Behind the scenes, though, we were working on another corpse. Andrei had come up with the idea that he and Rex and Robin and I should write a novel in which each of us whooped up chapters that played off each others’. The idea was that we’d base it on characters who already existed in our midst, then find a clever alias, and get it published.
So I started, then handed it over to Rex, and he handed it over to Robin, and Robin handed it over to Andrei. And it went on and on and on like this, until eventually we had a manuscript entitled State, which parodied professors and students and drop-outs around us——complete with street people, rock bands, underground tunnels, monkeymen, fellatio, and All-Out Apocalypse.
But there were problems with the manuscript. The first being inconsistencies in names and places, which I felt should be synthesized. Andrei, however, was more Old School and believed that the magical qualities of the prose would carry the reader. Still, it had to be fixed up——or else it’d look like some half-ass hodgepodge what no publisher in his right mind would wanna take a look at.
So I got to work on the book with everyone’s agreement, ironing out the rough edges and correcting differences in font and margins, and then there were all sorts of missing transitions and chunks left out——so I filled those in as well. It took me a thousand weeks, and then I gave it all to Robin, who went rollicking through it with a fine-tooth comb. And then we shot it back to Rex.

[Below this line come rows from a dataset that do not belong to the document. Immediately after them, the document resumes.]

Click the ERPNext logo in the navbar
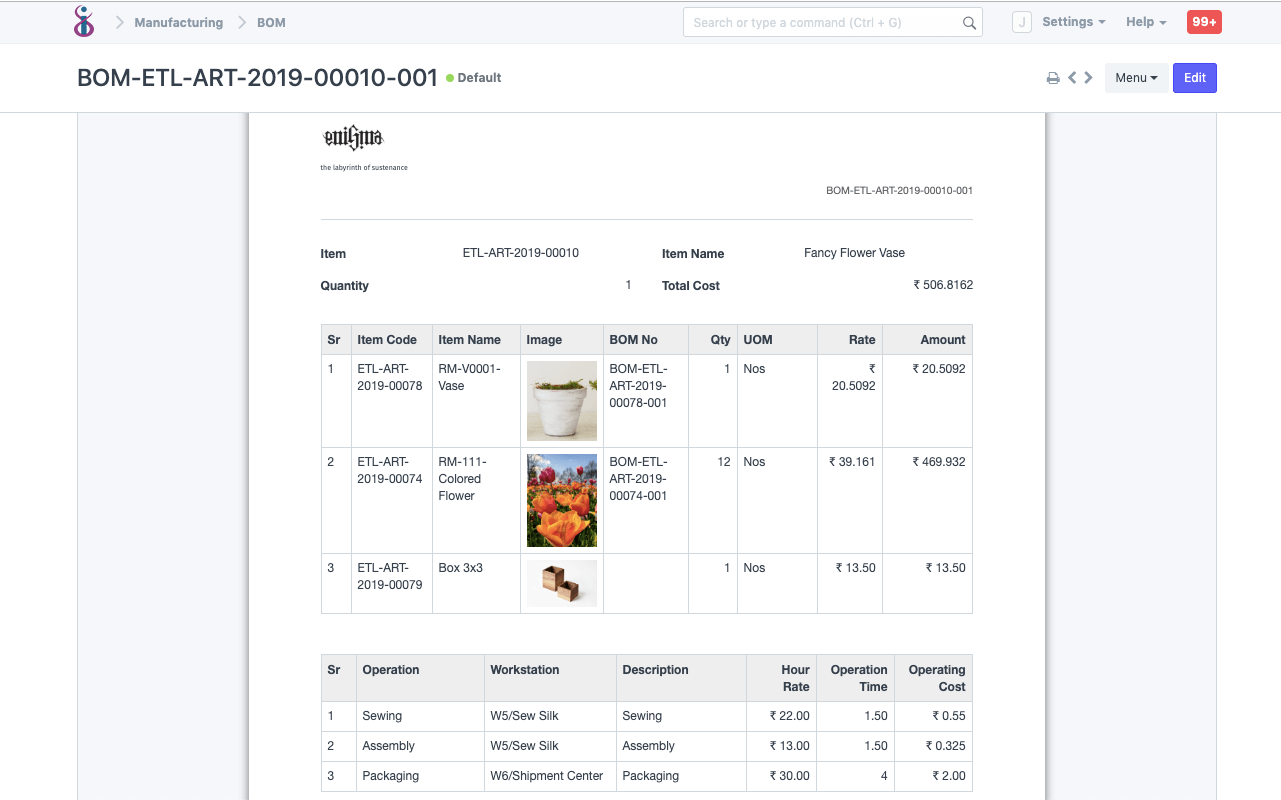 tap(84, 21)
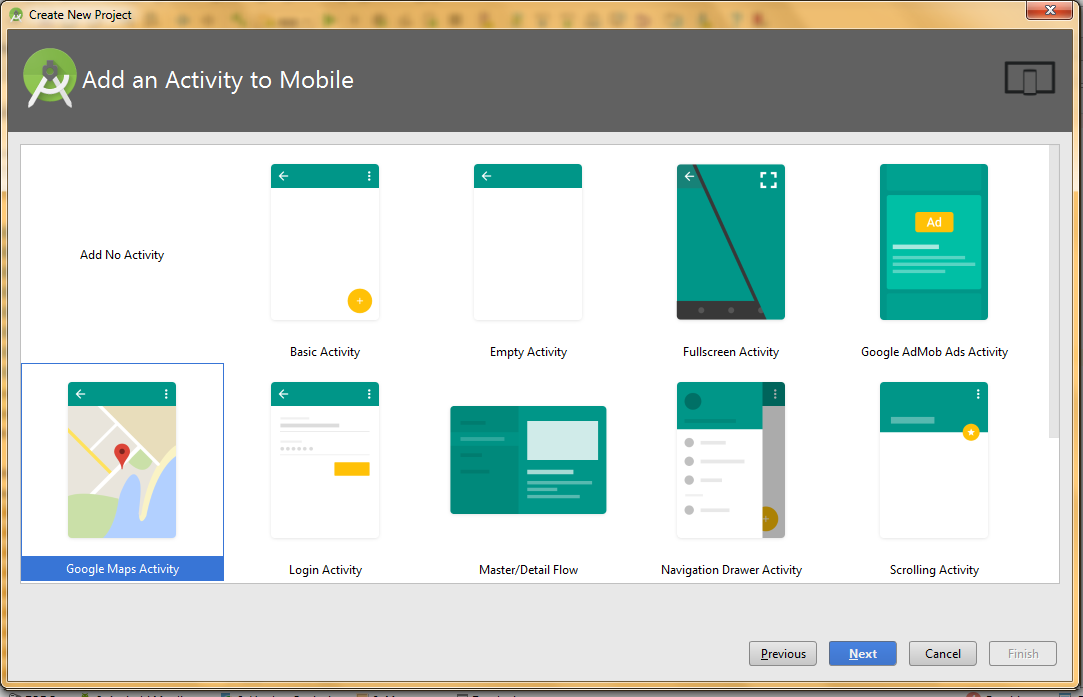Click the Next button
The width and height of the screenshot is (1083, 697).
862,654

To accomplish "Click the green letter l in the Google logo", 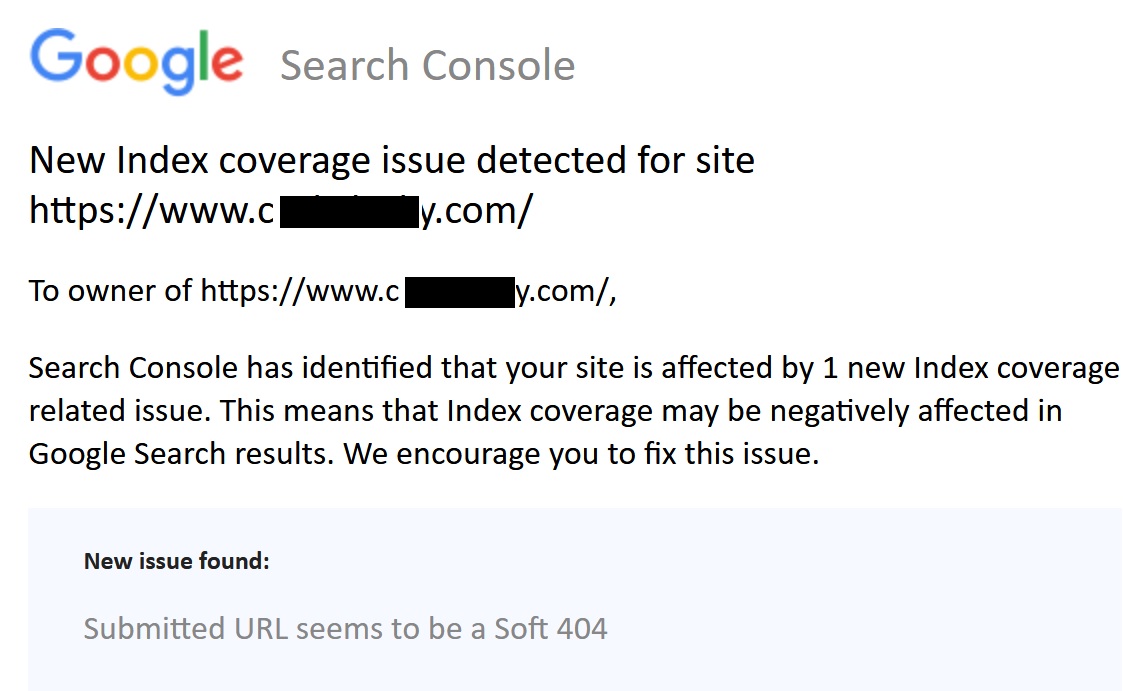I will coord(202,56).
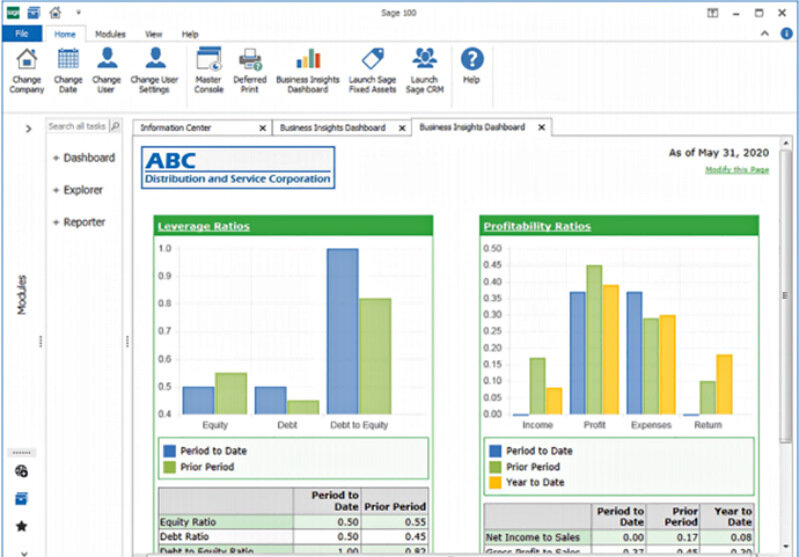This screenshot has height=557, width=799.
Task: Launch the Master Console
Action: [209, 69]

Who totally freaked. Because he felt we overshot some boundaries and had edited his work too much, and he wrote me an email expounding that that our work should never be published in any form——be it electronic or print or Brail or whatever! And then he even got Andrei on his side, who stated his concern about offending people he had to deal with on a daily basis, who hadn’t kicked the bucket yet. He recommended a Viking funeral.
I didn’t respond to any of this, though. I just put the thing away and tried to think of it as a corpse gone awry due to a dearth of sincere Collaboration. Or maybe I’d strayed from the spirit of the project by trying to shine up all those quirky imperfections which lend unique characteristics to enigmatic animals. Or maybe it was just too damn conscious.
Ultimately, though, I think there were just too many editors in the kitchen. Or egos, at least, to make this particular corpse exquisite.
But that’s okay, because that’s the nature of a corpse: a concept with rules but no enforcement, a luminous terrain that’s constantly in flux as rats scratch at poison peanuts hidden in a silly skin.
So Ahoy Rimbaud, giving birth to André Breton (while Freeballin’ Freud and all the bizzaro impressionists applaud from the balcony), yr beautiful bastard still is!
ABOUT THE AUTHOR
Mark Spitzer (pictured avec poisson), novelist, poet, and literary translator, grew up in Minneapolis where he earned his Bachelor’s degree at the University of Minnesota in 1990. He then moved to the Rockies, where he earned his Master’s in Creative Writing from the University of Colorado. After living on the road for some time, he found himself in Paris, as Writer in Residence for two years at the bohemian bookstore Shakespeare and Company, where he translated French criminals and perverts. In 1997 he moved to Louisiana, became the Assistant Editor of Andrei Codrescu’s Exquisite Corpse, and earned an MFA from Louisiana State University. He is now Assistant Professor of English at Truman State University in Missouri, where he teaches Creative Writing and catches muskellunge daily.